>> Start Excerpted text

The 499th Bombardment Squadron is an inactive United States Air Force unit.  It was last assigned to the 345th Bombardment Wing at Langley Air Force Base, Virginia, where it was inactivated on 25 June 1959.

The squadron was first activated in 1942.  After training in the United States as a medium bomber unit, it deployed to the Southwest Pacific Theater, where it engaged in combat, advancing from Australia, through New Guinea and the Philippines, earning three Distinguished Unit Citations and a Philippine Presidential Unit Citation for its combat actions.  Following V-J Day, the squadron remained on Okinawa until December 1945, when it returned to the United States for inactivation.  The squadron was activated again in 1954 as a tactical bomber unit.

History

World War II
The squadron was first organized at Columbia Army Air Base, South Carolina in September 1942 as one of the four original squadrons of the 345th Bombardment Group.  However, it was not sufficiently manned to begin flight training until December.  The squadron trained with North American B-25 Mitchell medium bombers until April 1943, when it departed for the Southwest Pacific Theater.  The squadron had originally been slated for deployment to the European Theater of Operations, but was diverted to the Pacific at the request of General George C. Kenney following the successful use of medium bombers in the Battle of the Bismarck Sea.

Staging through Australia, the unit reached its combat station near Port Moresby, New Guinea in early June 1943.  In theater, its B-25s were modified, including the installation of additional fixed machine guns to equip it for strafing missions.  It flew its first combat mission on 30 June.  The squadron operated from New Guinea until July 1944, with missions that included bombing and strafing Japanese installations in New Guinea and the Bismarck Archipelago.  The squadron attacked enemy shipping in sealanes within range of its Mitchells.  It flew air support missions for ground units in the Admiralty Islands, including airdropping supplies to units.  It also flew courier and aerial reconnaissance missions.

>> End Excerpted text

Problem — Carry on the history of the 499th Bombardment Squadron from the end of the passage shown.

>> Start Information shown

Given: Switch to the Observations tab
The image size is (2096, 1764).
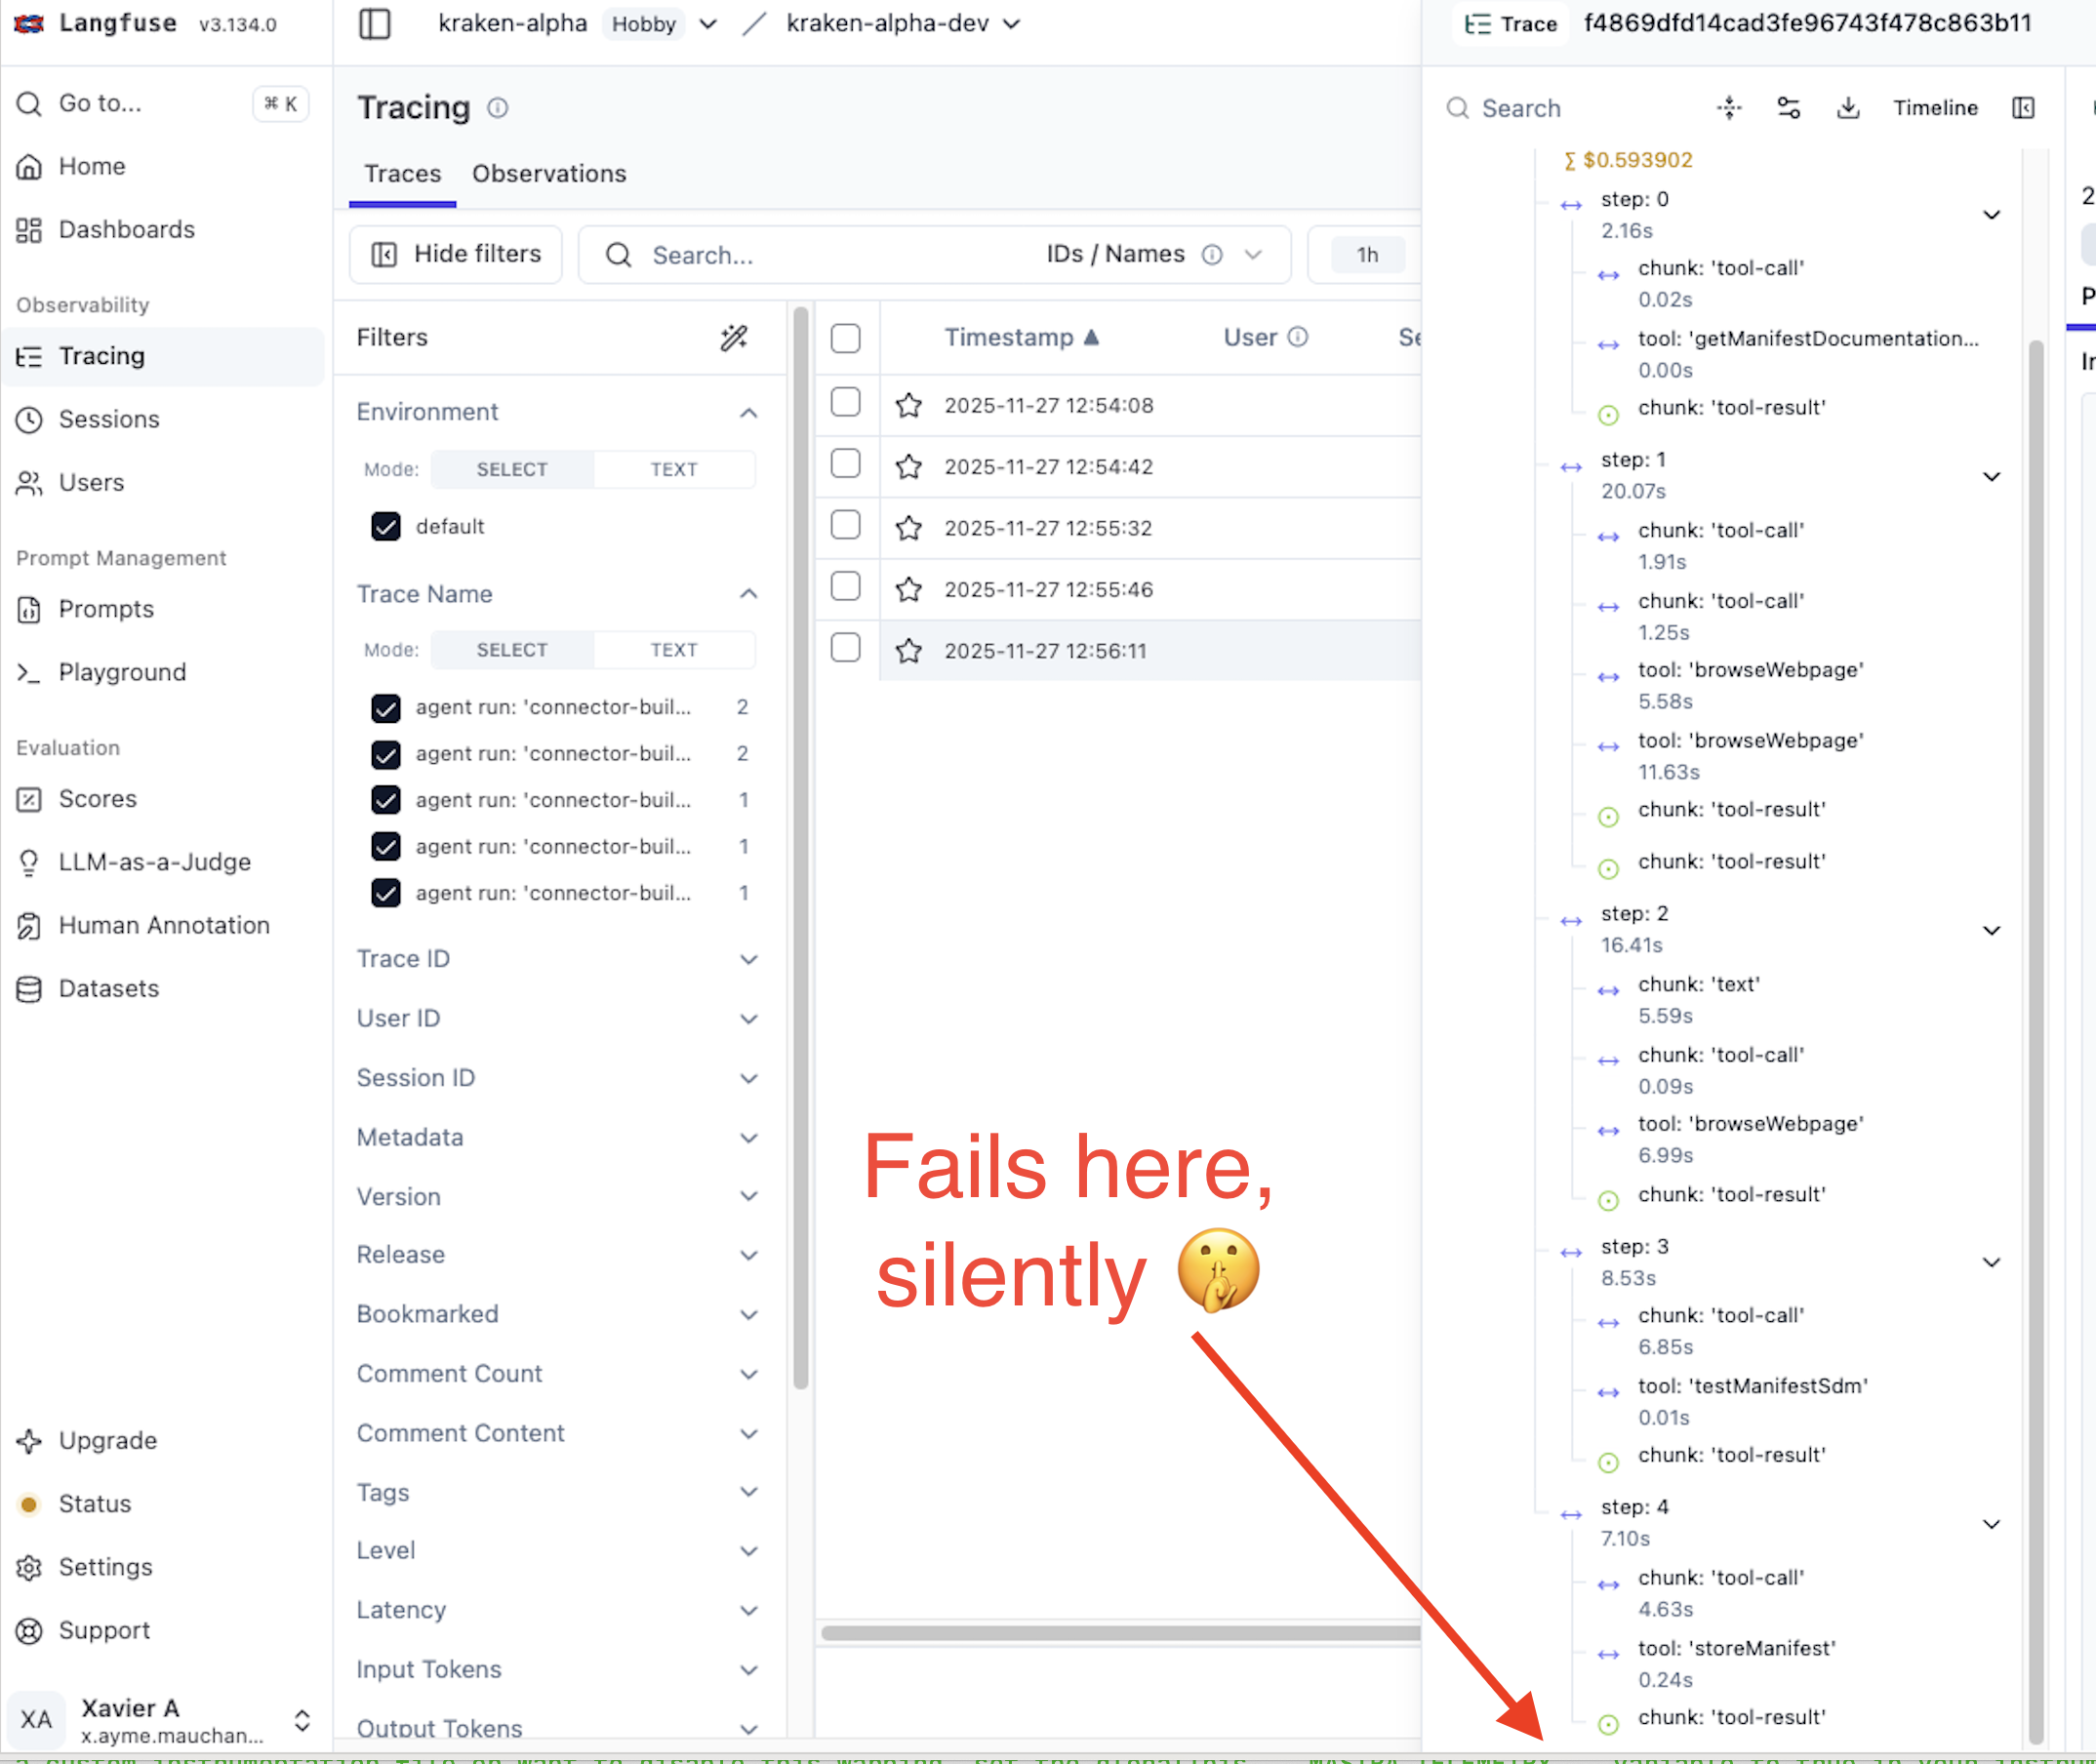Looking at the screenshot, I should coord(549,173).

>> End Information shown

Exercise answer —
On 2 November 1943, the squadron flew a series of attacks on flak positions, coastal defenses and barracks at Rabaul, a major Japanese naval base in New Britain.  These attacks earned the squadron a Distinguished Unit Citation (DUC).  It earned a second DUC in February 1944 for attacks in the Admiralities.  In July 1944, the 499th moved to Biak Island in the Netherlands East Indies.  From its new base, it attacked airfields and shipping in the Philippines and Celebes.  It continued moving forward with Douglas MacArthur's forces, occupying a base in the Philippines in November 1944, which enabled it to strike military targets throughout the island nation and strike industrial targets as far north as Formosa.  It was awarded a third DUC for an attack on Saigon, French Indochina in April 1945.

In July 1945, the squadron moved to Ie Shima Airfield in the Ryuku Islands, from which it was able to attack shipping in the Sea of Japan and carry out a few raids on Kyushu.  Following V-J Day, the squadron remained at Ie Shima until December, when it returned to the United States and was inactivated at the port of embarkation on 19 December 1945.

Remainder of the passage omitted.